Semana passada, uma notória ave de rapina quis entrar no Supremo. Gosta de carne. Mas suas garras imperfeitas a prender o alimento vivo os arremessa à podridão. Carcaças. A vida lhe é mais fácil na presença da morte. Passeia no meio da corrupção. Alimenta-se e sobrevive dela.
O urubuzinho sentiu de longe o forte odor palaciano. Há muitos focos naquele planalto. Muitos podres poderes, para lembrar o poeta. Porém, ali a comida era algo certo. Era algo supremo. Quase quarenta pratos. O banquete dos banquetes. Apaixonante. Capaz de gerar bate-boca entre os garçons de togas pretas. Quem serve primeiro o quê?
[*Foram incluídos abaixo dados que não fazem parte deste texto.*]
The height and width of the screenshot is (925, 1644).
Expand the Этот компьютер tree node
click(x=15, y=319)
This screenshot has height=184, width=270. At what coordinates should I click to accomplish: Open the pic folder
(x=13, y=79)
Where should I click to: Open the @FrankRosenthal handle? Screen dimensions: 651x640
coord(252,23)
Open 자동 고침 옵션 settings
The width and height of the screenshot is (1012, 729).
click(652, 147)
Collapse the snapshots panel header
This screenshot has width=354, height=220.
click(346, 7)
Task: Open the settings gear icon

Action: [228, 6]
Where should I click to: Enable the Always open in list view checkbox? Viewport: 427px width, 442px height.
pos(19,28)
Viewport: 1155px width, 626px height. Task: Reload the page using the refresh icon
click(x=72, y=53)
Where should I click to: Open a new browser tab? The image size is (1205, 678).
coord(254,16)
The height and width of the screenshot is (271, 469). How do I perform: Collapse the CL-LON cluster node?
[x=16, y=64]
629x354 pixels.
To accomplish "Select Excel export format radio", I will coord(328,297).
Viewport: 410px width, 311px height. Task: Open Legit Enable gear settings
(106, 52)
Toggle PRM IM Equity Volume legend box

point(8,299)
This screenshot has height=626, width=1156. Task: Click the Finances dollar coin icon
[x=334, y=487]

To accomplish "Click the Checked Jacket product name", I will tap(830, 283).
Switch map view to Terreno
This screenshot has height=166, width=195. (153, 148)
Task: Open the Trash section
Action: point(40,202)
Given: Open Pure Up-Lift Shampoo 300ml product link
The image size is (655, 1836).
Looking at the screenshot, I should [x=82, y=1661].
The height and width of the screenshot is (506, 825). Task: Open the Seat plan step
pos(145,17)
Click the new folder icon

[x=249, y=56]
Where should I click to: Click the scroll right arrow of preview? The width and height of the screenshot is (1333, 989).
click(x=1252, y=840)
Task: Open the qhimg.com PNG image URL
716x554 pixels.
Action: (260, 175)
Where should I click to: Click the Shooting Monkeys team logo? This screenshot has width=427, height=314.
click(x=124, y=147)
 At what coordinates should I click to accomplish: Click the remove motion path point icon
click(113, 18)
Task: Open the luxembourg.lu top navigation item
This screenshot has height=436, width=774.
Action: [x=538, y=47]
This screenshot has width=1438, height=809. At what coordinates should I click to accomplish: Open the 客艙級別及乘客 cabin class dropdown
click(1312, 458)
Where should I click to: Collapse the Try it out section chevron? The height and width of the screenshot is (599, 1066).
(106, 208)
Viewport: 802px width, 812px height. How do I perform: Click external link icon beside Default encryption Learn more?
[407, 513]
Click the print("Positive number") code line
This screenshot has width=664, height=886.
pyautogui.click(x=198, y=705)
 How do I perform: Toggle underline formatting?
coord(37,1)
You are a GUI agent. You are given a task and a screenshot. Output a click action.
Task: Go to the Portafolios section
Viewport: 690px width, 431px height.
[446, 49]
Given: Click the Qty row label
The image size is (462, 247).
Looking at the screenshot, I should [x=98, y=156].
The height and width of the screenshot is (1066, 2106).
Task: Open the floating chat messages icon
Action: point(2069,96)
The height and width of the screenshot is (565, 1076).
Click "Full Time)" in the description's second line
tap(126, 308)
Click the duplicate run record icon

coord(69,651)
Toda a nação parou para apreciar a serventia. Mas a festa é demorada. Uma semana só para ler o cardápio. Outra para discutir os tipos de carne. O tempero. As formas de dissolução. Só depois, meses depois, cada coisa será provada e posta em julgamento. Então, será levada à mesa.
Aparentemente, o filhote de urubu será farto. Tudo pode ser próprio ao seu consumo voraz. Mas é preciso cautela: pode haver alguma carne íntegra. O chefe da vigilância já livrou dois: não há sinais de apodrecimento neles. Não servirão ao apressado visitante. E pode haver mais gente, quem sabe. O importante é apurar e depurar quem não presta a esse menu.
Uma coisa é certa: no Supremo deve existir carne podre. Urubus jamais se enganam. Há séculos, localizam cadáveres. Se voam detidos em certo lugar, é só aterrisarmos com eles. Desvendam até crimes! Enxergam de longe e respiram carniça. Sinalizam mercados e feiras. Enfeitam as torres do Ver-o-Peso. Não iriam se enganar agora.
Urubus fazem seus ninhos no alto. Nascido nas janelas do poder, o filhotinho conhece bem a sua casa. Foi chocado assim. Chocado assistindo a tudo. Por isso, subiu a rampa suprema. Convicto. Certeza de mesa farta. Só não contava com os guardiães da corte, que o retiraram de cena. Que pena! Fez pose dramática perante a justiça cega.
Estômago forte. Ácidos capazes de separar a morte da vida. Eis o dia-a-dia de nosso corajoso urubu. Requintado, quis logo a carne dos nobres. Não deu. Por enquanto, terá de aguardar o processo. Mas a expectativa é boa. Enquanto isso, precisará dar umas voltinhas. Voltar ao berço-janela. Espiar outros sinais de podridão. Não lhe faltará comida.
É certo que os guardas supremos deixaram nosso herói em área “apropriada”. Mas ele escapou logo e voltou ao topo dos prédios. É um urubuzinho estranho, capaz de achar comida entre brancos colarinhos. Grã-fino.
Aqui, da planície, torcemos pelo nosso valente urubu. Você fez o que não podemos. Teve coragem, subiu a rampa e quase chega lá. Tem nada não, bichinho! Vale a pena esperar mais um pouco. Se cansar do cardápio federal, faça uma visitinha pelos estados, milhares de municípios. A comida não é tão nobre, mas dá pro gasto. De fome, você não morre, garanto.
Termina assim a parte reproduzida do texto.